▶ [Input for this task]
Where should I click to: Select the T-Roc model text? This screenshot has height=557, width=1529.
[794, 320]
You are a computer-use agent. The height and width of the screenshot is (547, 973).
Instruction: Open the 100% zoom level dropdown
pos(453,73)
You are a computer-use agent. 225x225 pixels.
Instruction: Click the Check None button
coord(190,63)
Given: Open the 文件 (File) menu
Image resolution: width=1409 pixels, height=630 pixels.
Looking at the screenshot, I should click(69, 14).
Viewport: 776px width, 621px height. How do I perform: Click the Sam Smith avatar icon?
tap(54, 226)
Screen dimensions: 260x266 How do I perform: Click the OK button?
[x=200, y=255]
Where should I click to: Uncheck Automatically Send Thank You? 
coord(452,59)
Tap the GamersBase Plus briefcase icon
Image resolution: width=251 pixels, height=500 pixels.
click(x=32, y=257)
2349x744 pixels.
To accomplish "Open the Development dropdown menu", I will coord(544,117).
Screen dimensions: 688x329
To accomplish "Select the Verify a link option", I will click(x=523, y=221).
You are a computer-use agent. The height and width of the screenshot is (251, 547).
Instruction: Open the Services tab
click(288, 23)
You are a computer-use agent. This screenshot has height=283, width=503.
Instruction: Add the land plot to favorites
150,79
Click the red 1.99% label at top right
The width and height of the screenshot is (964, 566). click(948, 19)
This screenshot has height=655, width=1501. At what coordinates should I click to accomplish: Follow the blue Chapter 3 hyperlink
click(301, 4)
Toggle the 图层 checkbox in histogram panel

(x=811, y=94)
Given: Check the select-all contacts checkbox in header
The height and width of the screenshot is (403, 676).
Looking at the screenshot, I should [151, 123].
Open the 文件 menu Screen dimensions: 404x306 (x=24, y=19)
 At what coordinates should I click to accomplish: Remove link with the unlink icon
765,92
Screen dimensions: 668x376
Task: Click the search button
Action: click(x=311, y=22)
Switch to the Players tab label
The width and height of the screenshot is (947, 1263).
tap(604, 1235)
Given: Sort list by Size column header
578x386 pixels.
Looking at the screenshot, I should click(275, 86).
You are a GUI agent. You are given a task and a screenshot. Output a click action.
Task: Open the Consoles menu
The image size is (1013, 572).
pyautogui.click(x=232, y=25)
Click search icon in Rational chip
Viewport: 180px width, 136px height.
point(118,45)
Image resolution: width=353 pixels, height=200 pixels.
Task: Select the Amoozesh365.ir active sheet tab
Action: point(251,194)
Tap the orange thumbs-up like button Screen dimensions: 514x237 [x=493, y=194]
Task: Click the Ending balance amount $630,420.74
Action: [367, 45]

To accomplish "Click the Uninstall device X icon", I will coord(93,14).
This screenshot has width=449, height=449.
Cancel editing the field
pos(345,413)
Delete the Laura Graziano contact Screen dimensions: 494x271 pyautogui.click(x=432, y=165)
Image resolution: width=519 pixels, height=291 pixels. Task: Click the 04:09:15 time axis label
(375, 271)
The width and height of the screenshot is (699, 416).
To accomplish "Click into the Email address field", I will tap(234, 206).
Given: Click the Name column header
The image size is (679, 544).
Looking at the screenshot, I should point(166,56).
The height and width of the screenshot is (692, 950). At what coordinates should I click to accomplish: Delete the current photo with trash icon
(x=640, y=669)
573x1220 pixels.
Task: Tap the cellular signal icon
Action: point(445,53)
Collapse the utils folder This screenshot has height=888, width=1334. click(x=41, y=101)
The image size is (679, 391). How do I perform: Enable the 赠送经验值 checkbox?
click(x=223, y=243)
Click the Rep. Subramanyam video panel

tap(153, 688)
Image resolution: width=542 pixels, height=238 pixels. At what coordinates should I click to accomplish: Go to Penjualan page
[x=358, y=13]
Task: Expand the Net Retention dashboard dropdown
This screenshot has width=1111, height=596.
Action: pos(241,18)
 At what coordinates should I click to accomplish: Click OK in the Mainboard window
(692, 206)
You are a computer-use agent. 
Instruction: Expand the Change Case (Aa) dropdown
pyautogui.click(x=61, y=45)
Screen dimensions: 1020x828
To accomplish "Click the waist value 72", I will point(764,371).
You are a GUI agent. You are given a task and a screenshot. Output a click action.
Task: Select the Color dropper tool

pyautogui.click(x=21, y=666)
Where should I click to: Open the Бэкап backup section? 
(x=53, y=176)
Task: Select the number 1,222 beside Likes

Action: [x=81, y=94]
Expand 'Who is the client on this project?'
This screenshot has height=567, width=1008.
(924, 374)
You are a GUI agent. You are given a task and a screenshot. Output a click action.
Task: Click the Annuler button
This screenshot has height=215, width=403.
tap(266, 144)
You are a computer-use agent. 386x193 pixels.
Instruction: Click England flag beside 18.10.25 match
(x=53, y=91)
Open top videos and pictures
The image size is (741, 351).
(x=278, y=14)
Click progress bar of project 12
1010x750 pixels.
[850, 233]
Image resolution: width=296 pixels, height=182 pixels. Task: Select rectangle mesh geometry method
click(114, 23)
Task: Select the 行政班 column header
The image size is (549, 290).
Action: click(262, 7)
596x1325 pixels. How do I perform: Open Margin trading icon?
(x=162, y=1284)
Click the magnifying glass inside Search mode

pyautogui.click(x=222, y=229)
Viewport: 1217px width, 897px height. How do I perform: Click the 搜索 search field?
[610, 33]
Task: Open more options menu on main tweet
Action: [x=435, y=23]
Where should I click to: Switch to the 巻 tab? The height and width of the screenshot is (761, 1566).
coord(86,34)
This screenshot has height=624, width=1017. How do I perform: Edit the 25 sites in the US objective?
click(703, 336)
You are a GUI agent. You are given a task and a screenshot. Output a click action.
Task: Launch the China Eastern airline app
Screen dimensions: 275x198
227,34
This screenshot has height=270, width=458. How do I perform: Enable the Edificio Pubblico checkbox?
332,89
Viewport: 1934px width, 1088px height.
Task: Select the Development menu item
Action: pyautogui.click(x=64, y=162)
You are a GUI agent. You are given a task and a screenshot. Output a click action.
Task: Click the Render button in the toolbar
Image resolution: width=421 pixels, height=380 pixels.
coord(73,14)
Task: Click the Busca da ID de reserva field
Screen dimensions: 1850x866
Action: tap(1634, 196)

▶ [What the task asks] Please output the complete data exactly.

▶ [Your response]
Where should I click to: Select the T-Roc model text? This screenshot has height=557, width=1529.
[794, 320]
You are a computer-use agent. The height and width of the screenshot is (547, 973).
Instruction: Open the 100% zoom level dropdown
pos(453,73)
You are a computer-use agent. 225x225 pixels.
Instruction: Click the Check None button
coord(190,63)
Given: Open the 文件 (File) menu
Image resolution: width=1409 pixels, height=630 pixels.
Looking at the screenshot, I should click(69, 14).
Viewport: 776px width, 621px height. How do I perform: Click the Sam Smith avatar icon?
tap(54, 226)
Screen dimensions: 260x266 How do I perform: Click the OK button?
[x=200, y=255]
Where should I click to: Uncheck Automatically Send Thank You? 
coord(452,59)
Tap the GamersBase Plus briefcase icon
Image resolution: width=251 pixels, height=500 pixels.
click(x=32, y=257)
2349x744 pixels.
To accomplish "Open the Development dropdown menu", I will coord(544,117).
Screen dimensions: 688x329
To accomplish "Select the Verify a link option", I will click(x=523, y=221).
You are a computer-use agent. The height and width of the screenshot is (251, 547).
Instruction: Open the Services tab
click(288, 23)
You are a computer-use agent. This screenshot has height=283, width=503.
Instruction: Add the land plot to favorites
150,79
Click the red 1.99% label at top right
The width and height of the screenshot is (964, 566). click(948, 19)
This screenshot has height=655, width=1501. At what coordinates should I click to accomplish: Follow the blue Chapter 3 hyperlink
click(301, 4)
Toggle the 图层 checkbox in histogram panel

(x=811, y=94)
Given: Check the select-all contacts checkbox in header
The height and width of the screenshot is (403, 676).
Looking at the screenshot, I should [151, 123].
Open the 文件 menu Screen dimensions: 404x306 (x=24, y=19)
 At what coordinates should I click to accomplish: Remove link with the unlink icon
765,92
Screen dimensions: 668x376
Task: Click the search button
Action: click(x=311, y=22)
Switch to the Players tab label
The width and height of the screenshot is (947, 1263).
tap(604, 1235)
Given: Sort list by Size column header
578x386 pixels.
Looking at the screenshot, I should click(275, 86).
You are a GUI agent. You are given a task and a screenshot. Output a click action.
Task: Open the Consoles menu
The image size is (1013, 572).
pyautogui.click(x=232, y=25)
Click search icon in Rational chip
Viewport: 180px width, 136px height.
point(118,45)
Image resolution: width=353 pixels, height=200 pixels.
Task: Select the Amoozesh365.ir active sheet tab
Action: point(251,194)
Tap the orange thumbs-up like button Screen dimensions: 514x237 [x=493, y=194]
Task: Click the Ending balance amount $630,420.74
Action: [367, 45]

To accomplish "Click the Uninstall device X icon", I will coord(93,14).
This screenshot has width=449, height=449.
Cancel editing the field
pos(345,413)
Delete the Laura Graziano contact Screen dimensions: 494x271 pyautogui.click(x=432, y=165)
Image resolution: width=519 pixels, height=291 pixels. Task: Click the 04:09:15 time axis label
(375, 271)
The width and height of the screenshot is (699, 416).
To accomplish "Click into the Email address field", I will tap(234, 206).
Given: Click the Name column header
The image size is (679, 544).
Looking at the screenshot, I should point(166,56).
The height and width of the screenshot is (692, 950). At what coordinates should I click to accomplish: Delete the current photo with trash icon
(x=640, y=669)
573x1220 pixels.
Task: Tap the cellular signal icon
Action: point(445,53)
Collapse the utils folder This screenshot has height=888, width=1334. click(x=41, y=101)
The image size is (679, 391). How do I perform: Enable the 赠送经验值 checkbox?
click(x=223, y=243)
Click the Rep. Subramanyam video panel

tap(153, 688)
Image resolution: width=542 pixels, height=238 pixels. At what coordinates should I click to accomplish: Go to Penjualan page
[x=358, y=13]
Task: Expand the Net Retention dashboard dropdown
This screenshot has width=1111, height=596.
Action: pos(241,18)
 At what coordinates should I click to accomplish: Click OK in the Mainboard window
(692, 206)
You are a computer-use agent. 
Instruction: Expand the Change Case (Aa) dropdown
pyautogui.click(x=61, y=45)
Screen dimensions: 1020x828
To accomplish "Click the waist value 72", I will point(764,371).
You are a GUI agent. You are given a task and a screenshot. Output a click action.
Task: Select the Color dropper tool

pyautogui.click(x=21, y=666)
Where should I click to: Open the Бэкап backup section? 
(x=53, y=176)
Task: Select the number 1,222 beside Likes

Action: [x=81, y=94]
Expand 'Who is the client on this project?'
This screenshot has height=567, width=1008.
(924, 374)
You are a GUI agent. You are given a task and a screenshot. Output a click action.
Task: Click the Annuler button
This screenshot has height=215, width=403.
tap(266, 144)
You are a computer-use agent. 386x193 pixels.
Instruction: Click England flag beside 18.10.25 match
(x=53, y=91)
Open top videos and pictures
The image size is (741, 351).
(x=278, y=14)
Click progress bar of project 12
1010x750 pixels.
[850, 233]
Image resolution: width=296 pixels, height=182 pixels. Task: Select rectangle mesh geometry method
click(114, 23)
Task: Select the 行政班 column header
The image size is (549, 290).
Action: click(262, 7)
596x1325 pixels. How do I perform: Open Margin trading icon?
(x=162, y=1284)
Click the magnifying glass inside Search mode

pyautogui.click(x=222, y=229)
Viewport: 1217px width, 897px height. How do I perform: Click the 搜索 search field?
[610, 33]
Task: Open more options menu on main tweet
Action: [x=435, y=23]
Where should I click to: Switch to the 巻 tab? The height and width of the screenshot is (761, 1566).
coord(86,34)
This screenshot has height=624, width=1017. How do I perform: Edit the 25 sites in the US objective?
click(703, 336)
You are a GUI agent. You are given a task and a screenshot. Output a click action.
Task: Launch the China Eastern airline app
Screen dimensions: 275x198
227,34
This screenshot has height=270, width=458. How do I perform: Enable the Edificio Pubblico checkbox?
332,89
Viewport: 1934px width, 1088px height.
Task: Select the Development menu item
Action: pyautogui.click(x=64, y=162)
You are a GUI agent. You are given a task and a screenshot. Output a click action.
Task: Click the Render button in the toolbar
Image resolution: width=421 pixels, height=380 pixels.
coord(73,14)
Task: Click the Busca da ID de reserva field
Screen dimensions: 1850x866
Action: tap(1634, 196)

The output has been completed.